Dans les années 50 il vit à Anvers et travaille pour le commerce de l’estampe en réalisant de nombreux dessins.
Brueghel fréquente les kermesses et les noces villageoises. Ces fêtes populaires l’inspirent.
En 1552, il voyage en Italie, en passant par la France.
En 1562, Brueghel s’installe à Bruxelles avec sa femme. Elle lui donne plusieurs fils qui deviendront peintres à leur tour. Il a produit alors davantage de gravures que de tableaux.
Peintre des carnavals, des fêtes et de la célèbre Tour de Babel, Pieter Bruegel est un maître de la Renaissance flamande, à la tête d’une dynastie d’artistes.
En 1569, il est inhumé dans l’église Notre-Dame de la Chapelle à Bruxelles.
2. L’œuvre
Après avoir vraisemblablement fait partie de la collection de l’empereur Rodolphe II, ce tableau, « Combat du carnaval et du carême » est aujourd’hui conservé au Kunsthistorisches Museum de Vienne.
Ainsi représente-t-il (peut-être), sous l’alibi de la fête, de l’opposition Carême (maigre)~ Carnaval (gras), la violence d’une autre opposition (Catholique ~ Luthériens) qui préfigure la répression sanglante menée par le duc d’Albe à partir de 1567.
La scène se situe sur la place d’un village flamand. Elle est présentée en contreplongée. D’innombrables petits personnages sont dispersés autour de deux d’entre eux figurés à plus grande échelle, l’un ventru et rubicond, l’autre squelettique et sinistre, tous deux assis, l’un sur un tonneau posé sur des roulettes et poussé par deux acolytes, l’autre sur une plate-forme roulante tirée par un moine et une nonne.
Hormis un certain nombre de personnages qui, comme participants d’une fête populaire, relèvent d’une scène de genre, tous les autres, mendiants et estropiés, composent une humanité pitoyable.

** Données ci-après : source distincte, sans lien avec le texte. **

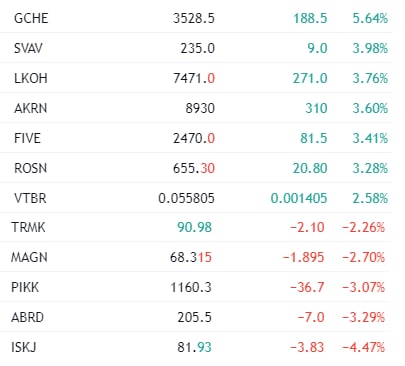Viewport: 405px width, 366px height.
Task: Select the MAGN ticker symbol
Action: (29, 257)
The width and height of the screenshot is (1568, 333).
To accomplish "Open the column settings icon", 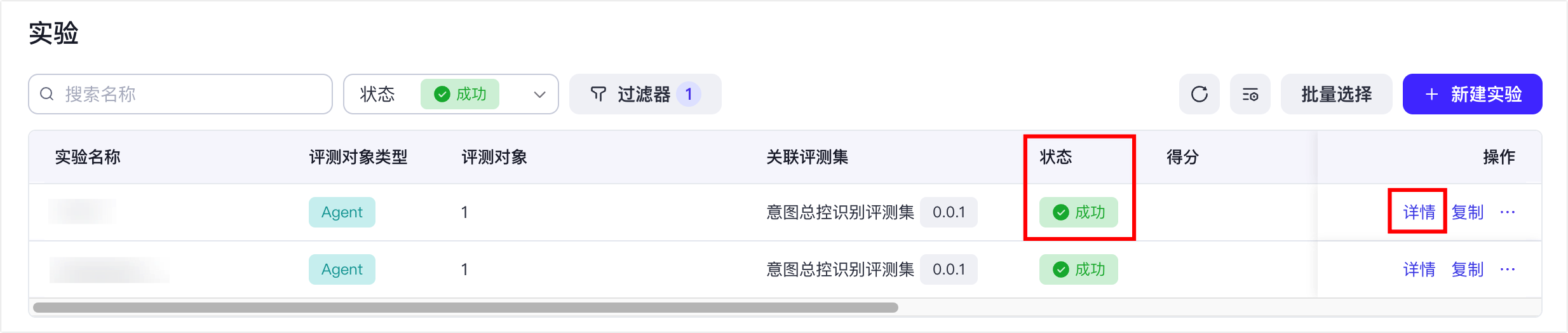I will click(x=1250, y=94).
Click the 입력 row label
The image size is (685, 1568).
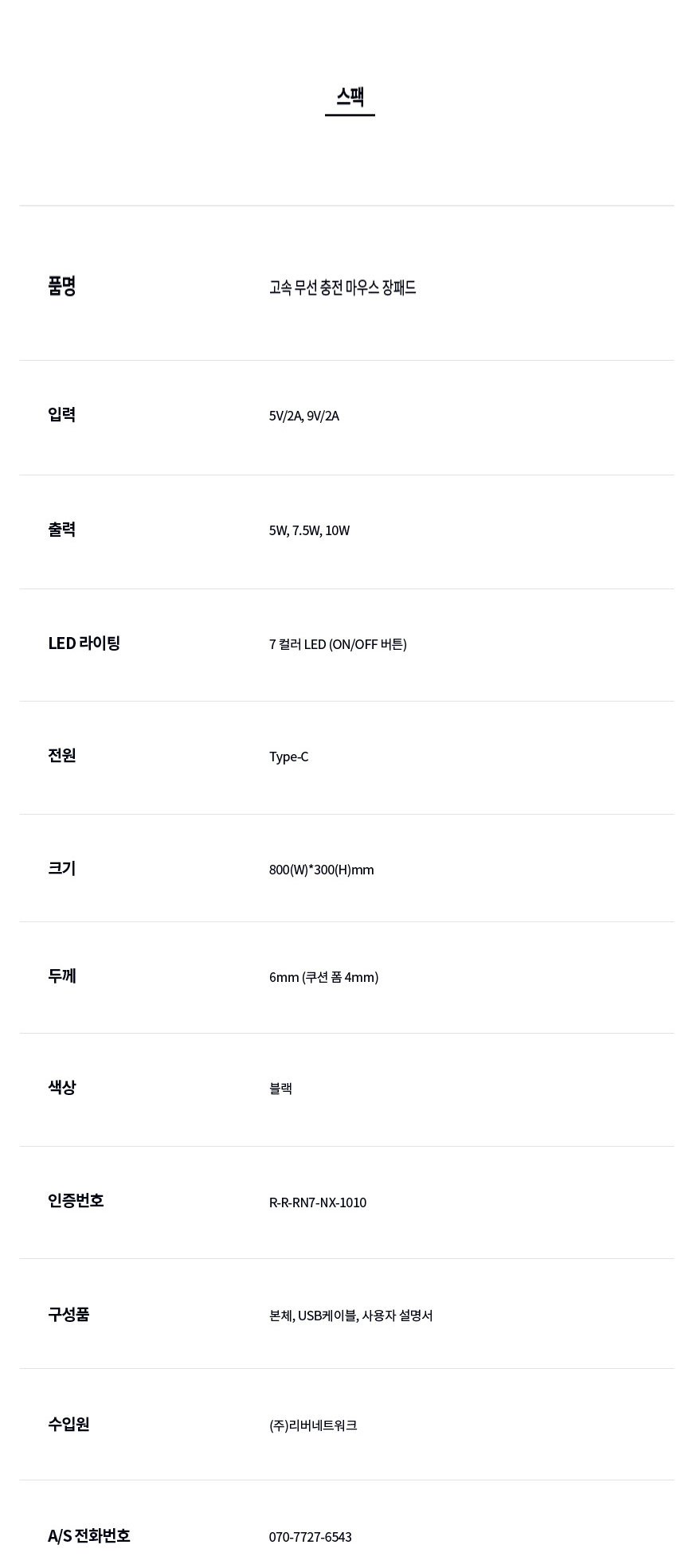click(x=62, y=414)
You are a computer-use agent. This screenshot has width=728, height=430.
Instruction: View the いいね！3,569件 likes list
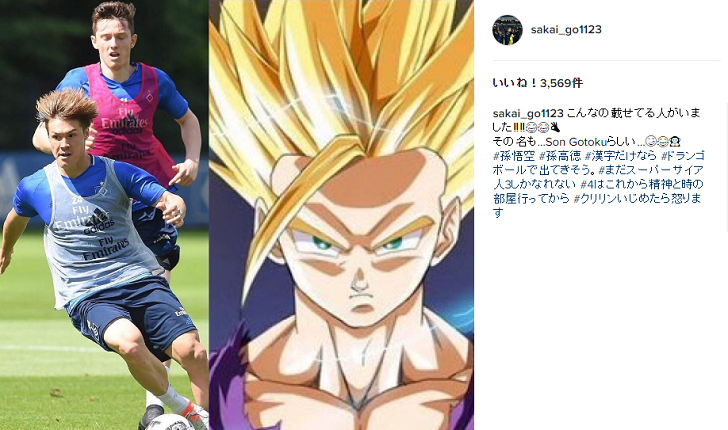click(x=537, y=83)
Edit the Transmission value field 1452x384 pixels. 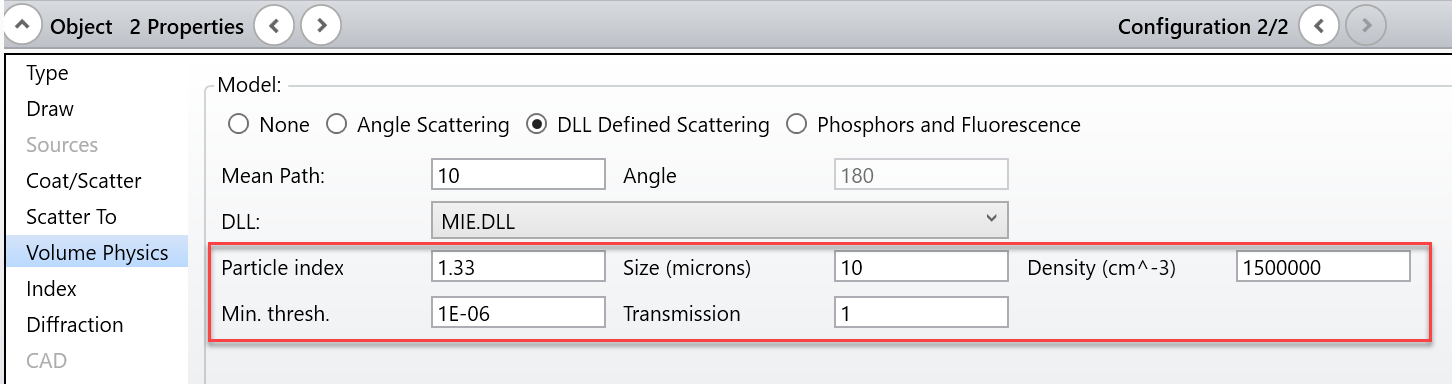[921, 313]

Une population qui malgré une apparente indifférence aux défilés du carnaval et carême, vit d’innombrables contradictions. Une vie elle-même contradictoire ( Débauche ~ Ascèse, Austérité ~ Abondance, Plaisir ~ Dévotion, Mesure ~ Dévergondage, Grosseur ~ maigreur, etc …)

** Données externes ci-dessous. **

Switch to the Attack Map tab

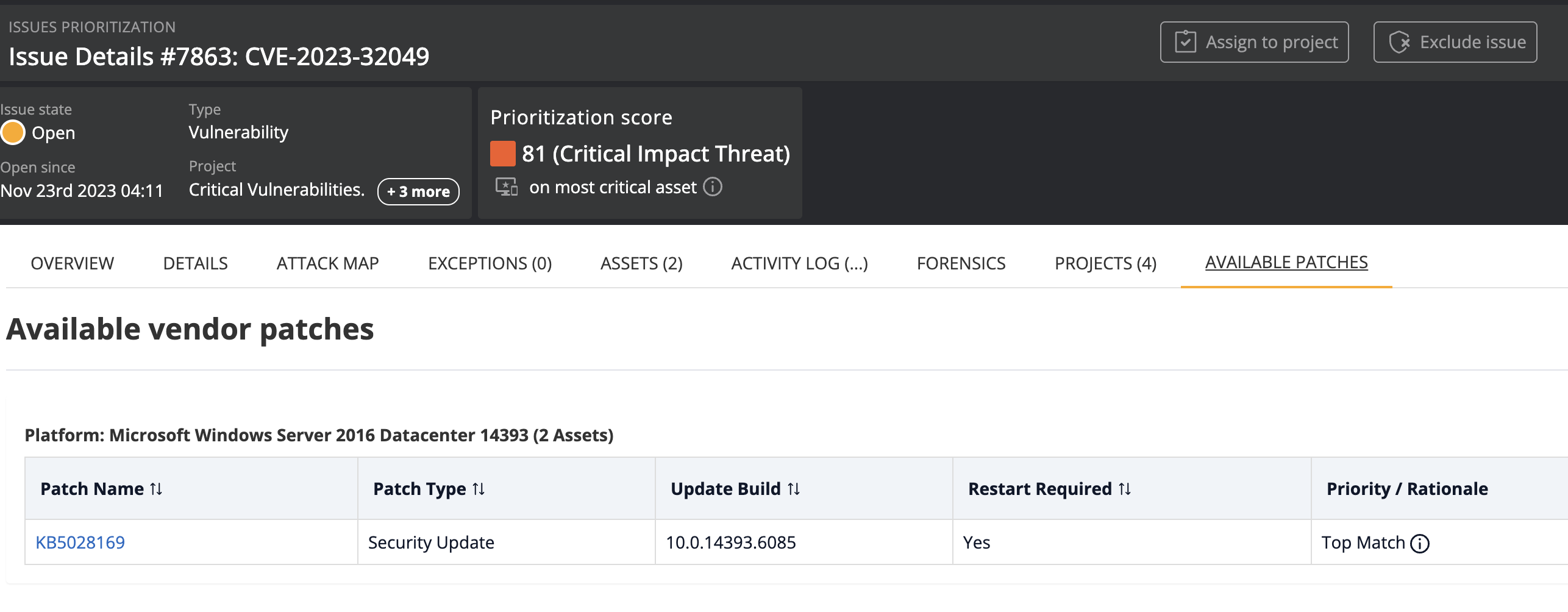(327, 263)
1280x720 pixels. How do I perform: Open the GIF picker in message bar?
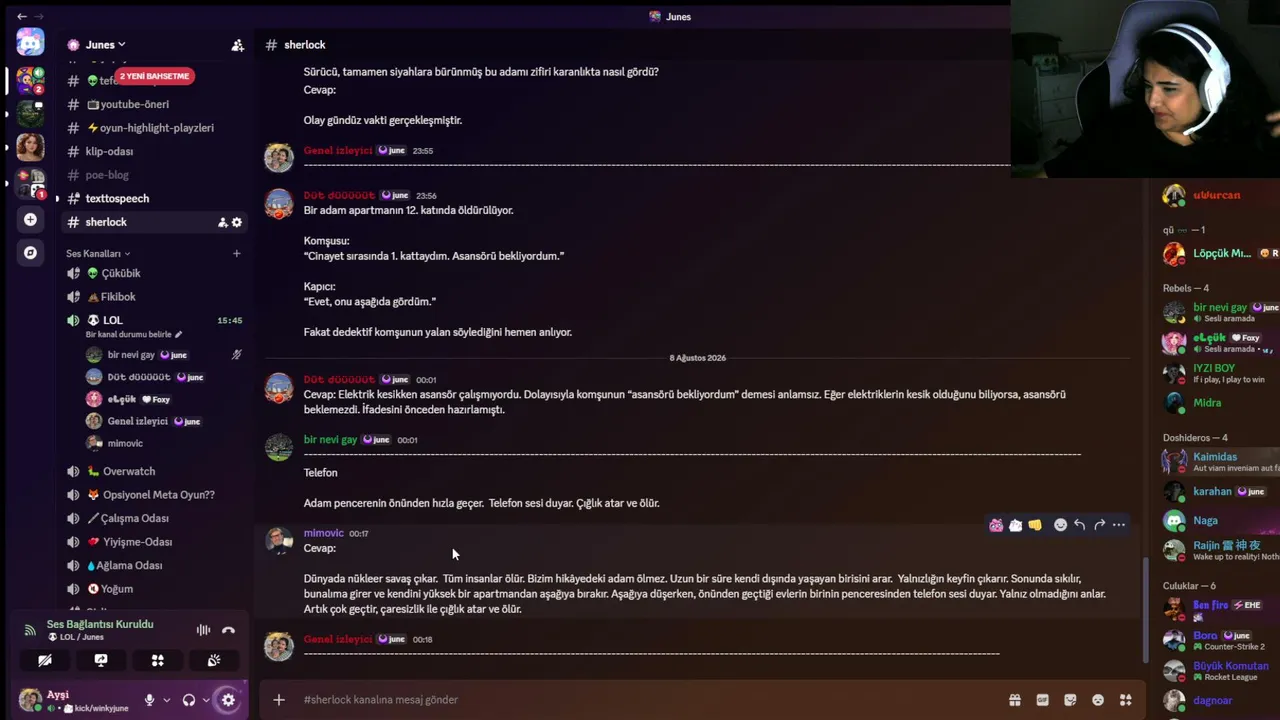pyautogui.click(x=1042, y=700)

Cette fête de mi-carême, malgré les déguisements de quelques-uns et les jeux de quelques autres, peut se percevoir diversement. La vue de ces malheureux qui s’efforcent ou font semblant de s’amuser – beaucoup déjà atteints dans leur corps – peut laisser le spectateur partagé entre la pitié envers leur état et la répulsion qu’inspire la cruauté spontanée de la plupart de leurs amusements. Elle peut aussi, sous un autre angle, illustrer la tolérance par la totale intégration, cohabitation et acceptation de toutes les composantes d’une société.
Les lignes ne convergent vers aucun point de fuite, l’horizon est obstrué par les habitations, les personnages sont représentés de façon anarchique, tant dans leur disposition, leurs tailles respectives, que dans leur nature ( cul-de-jattes, enfants, nains…), et leurs couleurs (rouges, bleus, roses ) se détachant sur des tons chauds ( jaunes tirant sur l’ocre, sur un fond uni brun-vert.)

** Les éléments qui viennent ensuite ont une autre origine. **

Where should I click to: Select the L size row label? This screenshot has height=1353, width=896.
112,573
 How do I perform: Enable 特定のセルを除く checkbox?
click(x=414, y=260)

Le thème est un « combat » sans agressivité entre les personnifications de Carnaval et de Carême.
3. Les antagonismes
3.1. Deux modèles
Deux modèles cohabitent :
1. Une diagonale tirée de l’angle situé en haut à gauche du tableau à l’angle situé en bas à droite sépare à gauche les personnages licencieux du Carnaval, à droite l’austérité des jours maigres que symbolise Carême.
2. Une ellipse établit une séparation artificielle entre le centre de la place et les constructions qui l’entourent. Cette ellipse contient les deux temps liturgiques que sont le Carnaval (jours gras) et le Carême, elle s’enroule autour du couple éclairé par un flambeau situé au centre, tâche lumineuse n’incluant pas les habitations de l’arrière-plan.
3.2. Le combat
Carnaval esquisse un geste d’adieu en levant les yeux au ciel , Carême, est assis sur un prie-Dieu.
Le combat illustre
l’opposition symbolique,
non violente entre
Carnaval
et
Carême.
Carnaval, dodu, est armé d’une broche sur laquelle sont enfilés deux poulets. Son char, un tonneau, est poussé par deux personnages colorés, coiffés de chapeaux pointus.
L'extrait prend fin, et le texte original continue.